Luiz Roberto Liza Curi —  A educação híbrida que estamos propondo não é bem híbrida. Na verdade, ela fortalece o presencial, sem necessariamente retirar os estudantes da instituição. É híbrida por acrescentar pedagogias de aprendizado, com sistemas de comunicação e informação que transportem os alunos, mas sem retirá-los da escola, além de oferecer ambientes de estudo prático, ambientes de debates e interações por via remota e síncrona. Acredito que esse caminho é importante para o futuro porque o que está em jogo sempre é o aprendizado. Sem qualificá-lo, não adianta nada a diplomação.

Entrevista Nota 10 — O conceito híbrido de ensino já é bastante difundido. No entanto, ainda surgem dúvidas relacionadas à eficiência na implementação do modelo no dia a dia da sala de aula. E, mais importante ainda, incertezas ligadas à forma com pode ser aplicado. Para explicar esse tipo de abordagem, alguns pesquisadores baseiam-se no modelo do quadrante híbrido, que irão diferenciar as atividades didático-pedagógicas. Qual a leitura que o senhor faz desse modelo? 

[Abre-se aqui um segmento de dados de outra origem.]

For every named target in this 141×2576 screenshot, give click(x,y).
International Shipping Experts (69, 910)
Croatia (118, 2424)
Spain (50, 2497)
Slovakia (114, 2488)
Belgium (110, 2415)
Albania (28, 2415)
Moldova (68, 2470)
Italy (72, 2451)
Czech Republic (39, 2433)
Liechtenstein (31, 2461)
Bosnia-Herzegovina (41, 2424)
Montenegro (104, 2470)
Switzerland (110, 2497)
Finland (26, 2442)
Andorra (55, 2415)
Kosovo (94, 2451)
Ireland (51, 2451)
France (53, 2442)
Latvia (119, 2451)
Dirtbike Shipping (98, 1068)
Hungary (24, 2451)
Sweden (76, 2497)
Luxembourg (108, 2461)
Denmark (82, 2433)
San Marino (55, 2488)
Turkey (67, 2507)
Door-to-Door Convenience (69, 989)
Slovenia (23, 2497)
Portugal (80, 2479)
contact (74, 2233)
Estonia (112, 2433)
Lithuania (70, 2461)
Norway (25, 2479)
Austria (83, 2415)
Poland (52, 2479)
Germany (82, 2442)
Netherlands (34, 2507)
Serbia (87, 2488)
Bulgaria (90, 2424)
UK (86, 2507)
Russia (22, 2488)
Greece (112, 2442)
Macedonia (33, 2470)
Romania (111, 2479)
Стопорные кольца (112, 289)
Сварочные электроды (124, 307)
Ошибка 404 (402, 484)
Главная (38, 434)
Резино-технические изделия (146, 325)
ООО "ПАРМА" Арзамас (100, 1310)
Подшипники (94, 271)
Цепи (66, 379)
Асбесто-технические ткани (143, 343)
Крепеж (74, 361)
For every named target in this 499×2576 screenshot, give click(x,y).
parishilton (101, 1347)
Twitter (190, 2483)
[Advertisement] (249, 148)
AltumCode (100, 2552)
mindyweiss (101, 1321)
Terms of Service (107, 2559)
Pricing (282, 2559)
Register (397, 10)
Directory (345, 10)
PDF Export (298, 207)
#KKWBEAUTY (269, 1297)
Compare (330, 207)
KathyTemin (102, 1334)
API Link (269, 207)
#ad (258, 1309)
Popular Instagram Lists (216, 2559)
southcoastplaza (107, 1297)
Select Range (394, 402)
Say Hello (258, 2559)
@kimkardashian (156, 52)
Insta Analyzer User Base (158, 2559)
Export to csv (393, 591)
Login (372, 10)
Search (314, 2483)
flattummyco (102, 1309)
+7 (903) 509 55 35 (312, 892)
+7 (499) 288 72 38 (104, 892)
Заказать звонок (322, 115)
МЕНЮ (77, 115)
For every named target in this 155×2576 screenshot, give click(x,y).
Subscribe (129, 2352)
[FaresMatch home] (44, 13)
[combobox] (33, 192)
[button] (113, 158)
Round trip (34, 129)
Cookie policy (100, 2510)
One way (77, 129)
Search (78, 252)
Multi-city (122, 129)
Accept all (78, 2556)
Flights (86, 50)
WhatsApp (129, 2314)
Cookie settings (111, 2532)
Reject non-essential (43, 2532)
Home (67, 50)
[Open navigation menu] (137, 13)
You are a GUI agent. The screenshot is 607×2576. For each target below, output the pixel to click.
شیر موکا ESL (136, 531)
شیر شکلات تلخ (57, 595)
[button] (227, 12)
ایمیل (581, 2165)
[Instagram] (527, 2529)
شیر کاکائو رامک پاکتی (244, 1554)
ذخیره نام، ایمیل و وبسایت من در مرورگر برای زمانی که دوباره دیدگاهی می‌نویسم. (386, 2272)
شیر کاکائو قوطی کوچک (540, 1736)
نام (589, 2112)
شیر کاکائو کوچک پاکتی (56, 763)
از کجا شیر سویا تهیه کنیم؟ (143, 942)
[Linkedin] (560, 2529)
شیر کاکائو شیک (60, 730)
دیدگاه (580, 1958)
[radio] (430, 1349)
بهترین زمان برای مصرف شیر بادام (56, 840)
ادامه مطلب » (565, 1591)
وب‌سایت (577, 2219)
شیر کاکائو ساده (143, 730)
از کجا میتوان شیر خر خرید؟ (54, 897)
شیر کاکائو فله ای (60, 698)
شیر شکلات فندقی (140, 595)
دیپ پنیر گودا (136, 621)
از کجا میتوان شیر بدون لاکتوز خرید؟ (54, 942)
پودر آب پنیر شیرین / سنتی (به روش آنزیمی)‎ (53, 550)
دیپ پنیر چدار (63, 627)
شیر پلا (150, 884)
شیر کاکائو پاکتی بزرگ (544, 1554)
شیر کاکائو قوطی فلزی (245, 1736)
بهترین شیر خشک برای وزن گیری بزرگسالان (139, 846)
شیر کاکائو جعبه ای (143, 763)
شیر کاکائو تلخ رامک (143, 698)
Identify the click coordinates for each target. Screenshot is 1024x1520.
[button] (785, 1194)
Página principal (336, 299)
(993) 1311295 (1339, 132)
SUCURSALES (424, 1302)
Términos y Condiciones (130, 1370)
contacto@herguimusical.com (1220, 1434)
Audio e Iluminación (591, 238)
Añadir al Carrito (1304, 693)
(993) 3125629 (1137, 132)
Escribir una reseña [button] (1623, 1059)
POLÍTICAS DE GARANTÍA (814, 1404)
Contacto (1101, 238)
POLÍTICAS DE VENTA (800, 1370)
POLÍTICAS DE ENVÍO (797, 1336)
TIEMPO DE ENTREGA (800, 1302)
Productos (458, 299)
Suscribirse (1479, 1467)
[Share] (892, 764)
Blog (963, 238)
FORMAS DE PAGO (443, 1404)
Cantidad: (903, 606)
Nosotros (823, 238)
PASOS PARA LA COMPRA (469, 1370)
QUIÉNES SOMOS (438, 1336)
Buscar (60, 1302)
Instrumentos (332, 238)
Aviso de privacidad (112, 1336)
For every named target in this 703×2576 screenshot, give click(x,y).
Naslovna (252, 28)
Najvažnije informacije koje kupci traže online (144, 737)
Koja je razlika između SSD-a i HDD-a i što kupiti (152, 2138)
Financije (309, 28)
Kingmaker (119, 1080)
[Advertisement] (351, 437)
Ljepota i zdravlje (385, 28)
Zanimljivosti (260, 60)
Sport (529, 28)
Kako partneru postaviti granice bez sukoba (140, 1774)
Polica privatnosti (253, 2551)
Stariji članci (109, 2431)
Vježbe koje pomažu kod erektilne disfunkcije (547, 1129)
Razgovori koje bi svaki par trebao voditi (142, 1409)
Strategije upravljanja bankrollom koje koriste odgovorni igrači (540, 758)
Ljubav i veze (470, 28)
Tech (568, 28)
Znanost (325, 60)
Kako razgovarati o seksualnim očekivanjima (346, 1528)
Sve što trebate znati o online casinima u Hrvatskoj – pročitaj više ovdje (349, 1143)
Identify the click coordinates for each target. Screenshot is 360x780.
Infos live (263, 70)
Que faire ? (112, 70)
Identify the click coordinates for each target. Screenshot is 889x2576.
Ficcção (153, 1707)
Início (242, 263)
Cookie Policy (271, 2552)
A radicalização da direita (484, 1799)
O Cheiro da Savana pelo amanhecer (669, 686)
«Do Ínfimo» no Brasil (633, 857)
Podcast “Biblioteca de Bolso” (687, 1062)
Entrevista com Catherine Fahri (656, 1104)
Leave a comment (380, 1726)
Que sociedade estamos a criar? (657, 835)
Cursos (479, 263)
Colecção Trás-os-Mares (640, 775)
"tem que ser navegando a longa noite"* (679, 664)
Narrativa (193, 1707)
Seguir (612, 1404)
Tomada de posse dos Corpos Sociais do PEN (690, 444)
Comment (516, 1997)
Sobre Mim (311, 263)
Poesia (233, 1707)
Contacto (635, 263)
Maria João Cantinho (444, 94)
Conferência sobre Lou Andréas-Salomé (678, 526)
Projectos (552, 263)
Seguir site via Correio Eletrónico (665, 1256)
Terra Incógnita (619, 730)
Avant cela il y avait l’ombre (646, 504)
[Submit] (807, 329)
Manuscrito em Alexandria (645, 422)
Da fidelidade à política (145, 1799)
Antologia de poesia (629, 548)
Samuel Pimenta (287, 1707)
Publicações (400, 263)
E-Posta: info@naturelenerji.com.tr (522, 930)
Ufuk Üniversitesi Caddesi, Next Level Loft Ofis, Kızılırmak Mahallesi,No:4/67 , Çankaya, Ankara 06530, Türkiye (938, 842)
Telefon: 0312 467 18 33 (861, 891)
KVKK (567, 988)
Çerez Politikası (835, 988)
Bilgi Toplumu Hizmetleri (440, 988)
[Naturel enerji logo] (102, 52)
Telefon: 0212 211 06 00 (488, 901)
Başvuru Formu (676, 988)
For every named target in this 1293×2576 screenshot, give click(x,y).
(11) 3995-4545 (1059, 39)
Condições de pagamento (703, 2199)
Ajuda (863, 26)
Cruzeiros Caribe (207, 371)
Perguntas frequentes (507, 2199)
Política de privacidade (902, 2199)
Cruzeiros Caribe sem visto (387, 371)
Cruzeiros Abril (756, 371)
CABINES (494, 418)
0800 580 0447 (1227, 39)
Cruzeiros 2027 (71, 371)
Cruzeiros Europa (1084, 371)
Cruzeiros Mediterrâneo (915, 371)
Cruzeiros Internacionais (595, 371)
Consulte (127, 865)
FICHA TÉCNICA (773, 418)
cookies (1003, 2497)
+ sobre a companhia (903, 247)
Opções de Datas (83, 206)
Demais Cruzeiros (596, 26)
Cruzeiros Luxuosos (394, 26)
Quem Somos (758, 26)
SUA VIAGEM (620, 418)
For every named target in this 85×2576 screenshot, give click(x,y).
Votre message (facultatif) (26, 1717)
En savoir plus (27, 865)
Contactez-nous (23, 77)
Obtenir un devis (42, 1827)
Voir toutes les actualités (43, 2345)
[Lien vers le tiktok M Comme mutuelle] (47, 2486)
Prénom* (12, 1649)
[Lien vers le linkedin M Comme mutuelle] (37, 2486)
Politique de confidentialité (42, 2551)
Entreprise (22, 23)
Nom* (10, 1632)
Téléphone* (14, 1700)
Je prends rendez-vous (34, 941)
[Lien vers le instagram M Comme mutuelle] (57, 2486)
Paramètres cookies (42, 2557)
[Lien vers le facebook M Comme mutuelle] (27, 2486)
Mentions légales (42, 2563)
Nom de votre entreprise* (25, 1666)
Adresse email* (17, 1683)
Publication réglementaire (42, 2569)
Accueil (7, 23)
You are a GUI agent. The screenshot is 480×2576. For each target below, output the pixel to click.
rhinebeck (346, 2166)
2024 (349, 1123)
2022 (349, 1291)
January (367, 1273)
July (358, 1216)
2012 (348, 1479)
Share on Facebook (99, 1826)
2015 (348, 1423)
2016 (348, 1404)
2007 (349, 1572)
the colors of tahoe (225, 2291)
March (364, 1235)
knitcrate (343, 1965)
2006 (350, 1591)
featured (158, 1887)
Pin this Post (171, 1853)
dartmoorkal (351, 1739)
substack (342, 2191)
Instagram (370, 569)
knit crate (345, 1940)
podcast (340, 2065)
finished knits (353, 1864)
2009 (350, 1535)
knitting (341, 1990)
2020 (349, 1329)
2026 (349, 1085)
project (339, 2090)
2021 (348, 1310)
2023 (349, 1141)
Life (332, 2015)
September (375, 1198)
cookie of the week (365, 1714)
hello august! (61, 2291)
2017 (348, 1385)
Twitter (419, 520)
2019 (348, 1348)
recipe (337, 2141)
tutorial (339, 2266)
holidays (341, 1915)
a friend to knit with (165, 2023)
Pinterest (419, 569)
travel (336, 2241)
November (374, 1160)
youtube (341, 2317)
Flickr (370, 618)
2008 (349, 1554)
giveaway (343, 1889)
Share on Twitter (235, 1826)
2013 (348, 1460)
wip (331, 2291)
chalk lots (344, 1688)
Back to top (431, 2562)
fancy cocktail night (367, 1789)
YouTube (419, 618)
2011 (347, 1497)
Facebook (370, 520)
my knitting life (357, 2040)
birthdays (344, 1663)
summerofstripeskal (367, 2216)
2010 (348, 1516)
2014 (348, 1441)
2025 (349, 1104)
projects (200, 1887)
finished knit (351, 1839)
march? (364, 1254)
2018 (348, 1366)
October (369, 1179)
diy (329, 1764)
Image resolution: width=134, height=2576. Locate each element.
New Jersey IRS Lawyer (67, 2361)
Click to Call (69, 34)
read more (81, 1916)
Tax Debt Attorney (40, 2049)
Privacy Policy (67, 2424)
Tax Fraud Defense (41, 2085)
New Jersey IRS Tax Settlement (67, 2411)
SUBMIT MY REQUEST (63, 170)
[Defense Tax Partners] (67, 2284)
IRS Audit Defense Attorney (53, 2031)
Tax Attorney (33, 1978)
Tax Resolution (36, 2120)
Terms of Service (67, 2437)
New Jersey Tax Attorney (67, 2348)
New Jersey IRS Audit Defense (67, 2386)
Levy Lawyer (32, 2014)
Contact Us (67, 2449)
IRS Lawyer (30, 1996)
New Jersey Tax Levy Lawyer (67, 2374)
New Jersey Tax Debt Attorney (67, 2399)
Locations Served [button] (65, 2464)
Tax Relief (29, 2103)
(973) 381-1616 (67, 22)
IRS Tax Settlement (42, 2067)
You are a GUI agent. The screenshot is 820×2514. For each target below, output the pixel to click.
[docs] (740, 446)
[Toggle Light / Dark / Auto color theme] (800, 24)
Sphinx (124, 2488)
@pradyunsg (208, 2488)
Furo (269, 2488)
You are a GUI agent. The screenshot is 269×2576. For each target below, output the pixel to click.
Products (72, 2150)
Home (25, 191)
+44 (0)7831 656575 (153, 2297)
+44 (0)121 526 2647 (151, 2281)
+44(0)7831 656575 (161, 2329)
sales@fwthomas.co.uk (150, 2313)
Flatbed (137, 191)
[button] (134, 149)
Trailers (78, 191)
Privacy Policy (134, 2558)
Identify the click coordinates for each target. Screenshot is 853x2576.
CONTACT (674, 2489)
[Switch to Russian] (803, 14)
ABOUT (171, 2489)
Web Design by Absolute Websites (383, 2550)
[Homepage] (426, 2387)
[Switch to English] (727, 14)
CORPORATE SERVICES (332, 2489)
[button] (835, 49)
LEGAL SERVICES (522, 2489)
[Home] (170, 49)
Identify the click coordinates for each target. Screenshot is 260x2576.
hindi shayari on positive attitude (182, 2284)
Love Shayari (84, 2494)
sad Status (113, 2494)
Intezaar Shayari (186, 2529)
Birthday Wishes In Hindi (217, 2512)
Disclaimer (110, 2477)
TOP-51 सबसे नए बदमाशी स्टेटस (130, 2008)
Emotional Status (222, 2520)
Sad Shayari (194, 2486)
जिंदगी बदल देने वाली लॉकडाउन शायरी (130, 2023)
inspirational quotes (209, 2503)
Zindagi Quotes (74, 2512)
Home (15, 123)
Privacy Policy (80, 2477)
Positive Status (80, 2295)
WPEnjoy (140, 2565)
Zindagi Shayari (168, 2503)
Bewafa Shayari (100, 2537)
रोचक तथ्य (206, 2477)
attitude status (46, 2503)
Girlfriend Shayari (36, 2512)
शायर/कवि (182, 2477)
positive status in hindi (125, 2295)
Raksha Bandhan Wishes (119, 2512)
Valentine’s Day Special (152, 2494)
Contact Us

Luiz Roberto Liza Curi — A nossa proposta enquanto Conselho Nacional de Educação é um pouco diferente. Nós não estamos trabalhando com domiciliaridade e presencialidade, nós estamos trabalhando com a realidade presencial e inserindo tecnologias de informação e comunicação como forma de mediação de novas pedagogias para que haja a superação plena da sala de aula como único e exclusivo espaço de aprendizado. Na verdade, a sala de aula hoje é espaço exclusivo de ensino que nem sempre alcança seu objetivo de aprendizado. Então a nossa ideia de educação híbrida é gerar instrumentos tecnológicos de diversidade do aprendizado.

Portanto, nossa proposta difere um pouco do quadrante híbrido, que incorpora possibilidades de coexistência entre educação a distância e presencial. Quando falamos de educação híbrida, não estamos falando de coexistência presencial e à distância. Estamos falando de mediação tecnológica para alcance de novos modelos de aprendizado e sua diversidade para poderem levar o estudante, a partir da sua presencialidade, a práticas remotas, a conferências internacionais, a prática de outros países e a visitas de campus remotamente. [Tudo isso] visando ordenar uma agenda de aprendizagem não exclusiva à sala de aula.
 
Entrevista Nota 10 — Agora, falando mais especificamente aos professores. O que muda nesse contexto dos processos híbridos de ensino e aprendizagem no cotidiano da profissão? 

Luiz Roberto Liza Curi — Esses processos, aos quais me referi, vão qualificar a agenda do professor. O docente será o catalisador desse processo e o grande responsável pelo aprendizado dos estudantes. Sem o professor, esse procedimento de mediação e ampliação da sala de aula com padrão mais diverso não funcionará. O professor é que sairá da sala com os estudantes, não os estudantes que irão sair e deixarão o professor lá. O professor sai junto com o aluno e vai ordenar novas agendas de aprendizado a partir de novas experiências de ensino não exclusivas à sala de aula, que continuarão utilizadas para palestras e debates. Além de servir para o docente mediar a transição de um tema para outro, como forma também de avaliação e ordenamento de exercícios e procedimentos que determinem a aprendizagem dos estudantes. A sala e as aulas irão continuar existindo, porém não na medida que ocorre hoje. Mas planejadamente a partir desse conjunto de atividades que se prevê pela mediação de sistemas de informação e comunicação.